The reality is that genes are complex, and genetic engineering is a messy technology. “There’s no way to really control where these artificial gene units end up in the genome,” explains Marcia Ishii-Eiteman, PhD, senior scientist at Pesticide Action Network of North America, who will also be participating in the online discussion. “What we’re increasingly finding, in this really new and evolving science of genetics, is that genes have multiple and complex functions in an organism.” When foreign genes are blasted into a genome, unintended side effects can occur and plants can be impacted in undesirable ways.
“You can think of the genome like an ecosystem,” explains Michael Hanson, PhD, senior scientist at Consumers Union. “If you introduce a foreign species into an ecosystem, sometimes nothing happens, sometimes it wreaks havoc. That’s why you have to look (at safety) on a case-by-case basis. We haven’t been doing that, so we have no idea.” Dr. Hansen will also participate.
One thing we know for sure is that GMOs have increased pesticide use by hundreds of millions of pounds in the U.S. over the past 15 years–driving a “pesticide treadmill” that has farmers using more pesticides.
Most GMOs in our food–94 percent of soybeans and more than 70 percent of corn and cotton grown in the U.S.–are engineered to survive Monsanto’s weed-killing chemical Roundup, which kills everything green (and soil microbes too) except the plants engineered to resist it.
The weeds are becoming resistant too and farmers are using more and worse chemicals such as systemic pesticides that are harming bees. Dow Chemical is now seeking approval of GMOs designed to go with 2,4-D, a component of Agent Orange.
“We’re going into more and more chemical-intensive agriculture, not away–not in the direction of clean, safe, sustainable agriculture which is really where we need to be headed immediately,” says Dr. Ishii-Eiteman.

Try it:
Reproduce everything in the genetic engineering passage from "One thing we" down to "of Agent Orange.". The items that follow have no connection to the genetic engineering passage.

Data to examine:

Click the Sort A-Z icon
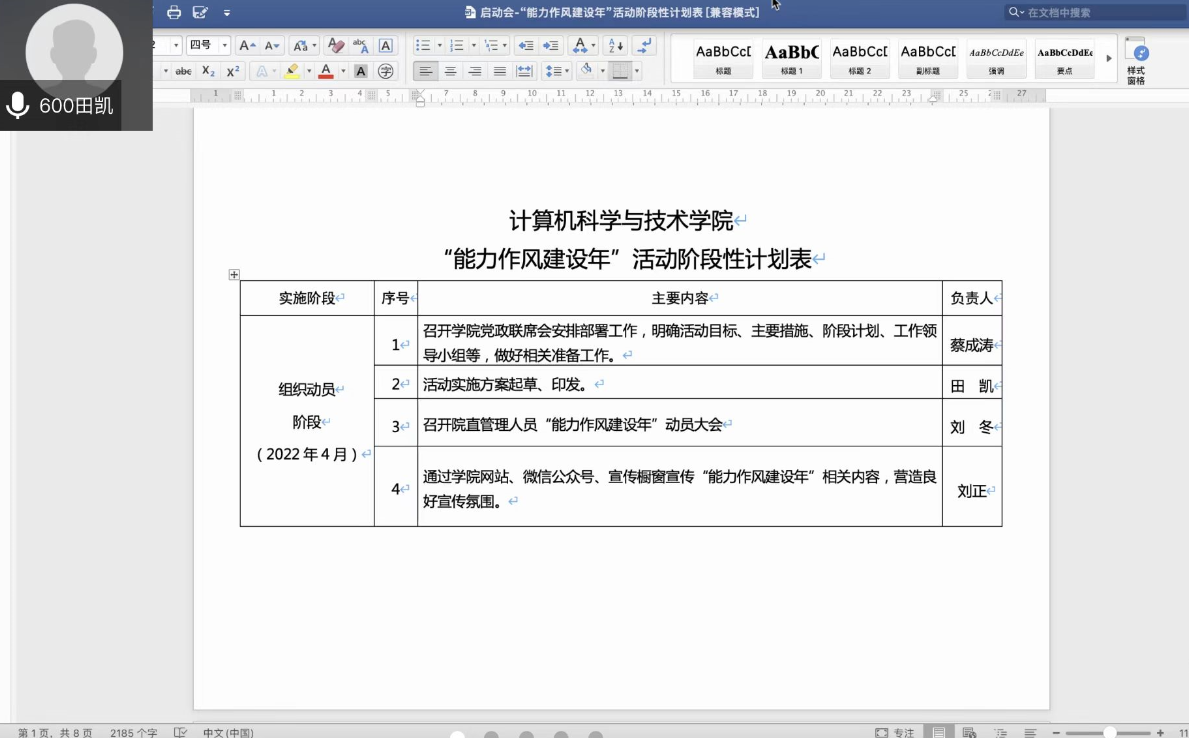Viewport: 1189px width, 738px height. tap(615, 46)
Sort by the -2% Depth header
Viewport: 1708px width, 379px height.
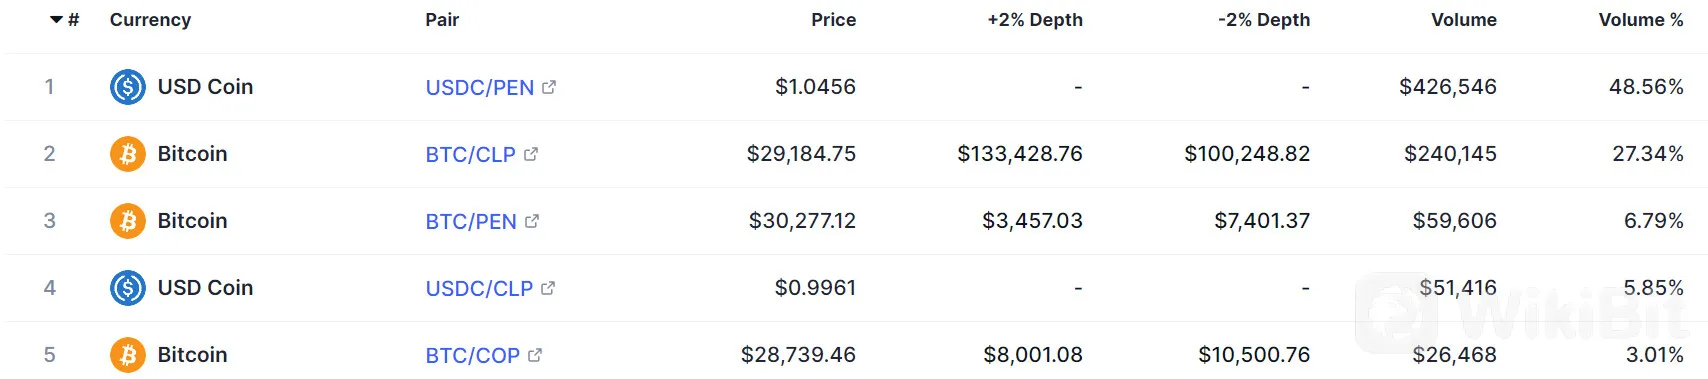[x=1264, y=20]
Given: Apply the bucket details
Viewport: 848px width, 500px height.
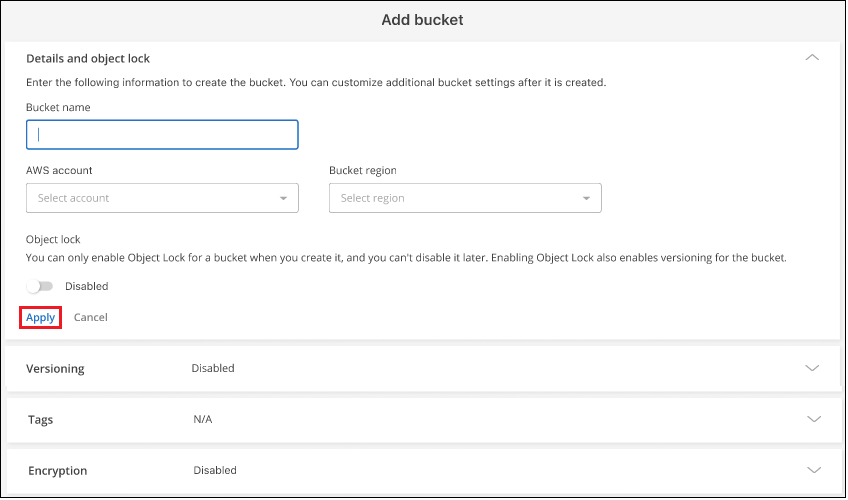Looking at the screenshot, I should click(x=41, y=317).
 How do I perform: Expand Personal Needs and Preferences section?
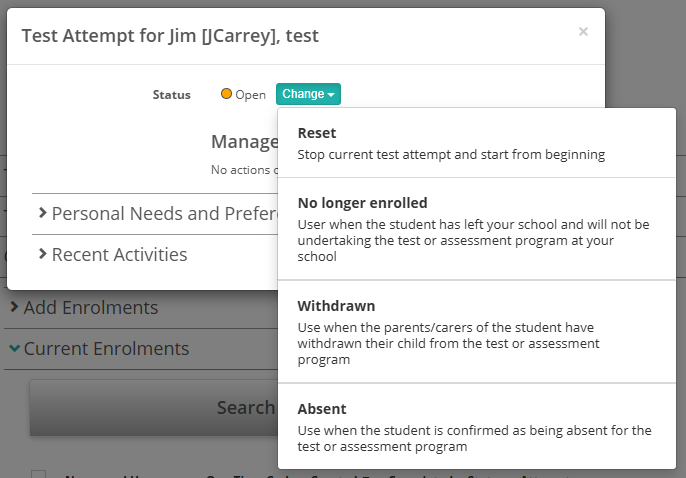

Task result:
One thing we know for sure is that GMOs have increased pesticide use by hundreds of millions of pounds in the U.S. over the past 15 years–driving a “pesticide treadmill” that has farmers using more pesticides.
Most GMOs in our food–94 percent of soybeans and more than 70 percent of corn and cotton grown in the U.S.–are engineered to survive Monsanto’s weed-killing chemical Roundup, which kills everything green (and soil microbes too) except the plants engineered to resist it.
The weeds are becoming resistant too and farmers are using more and worse chemicals such as systemic pesticides that are harming bees. Dow Chemical is now seeking approval of GMOs designed to go with 2,4-D, a component of Agent Orange.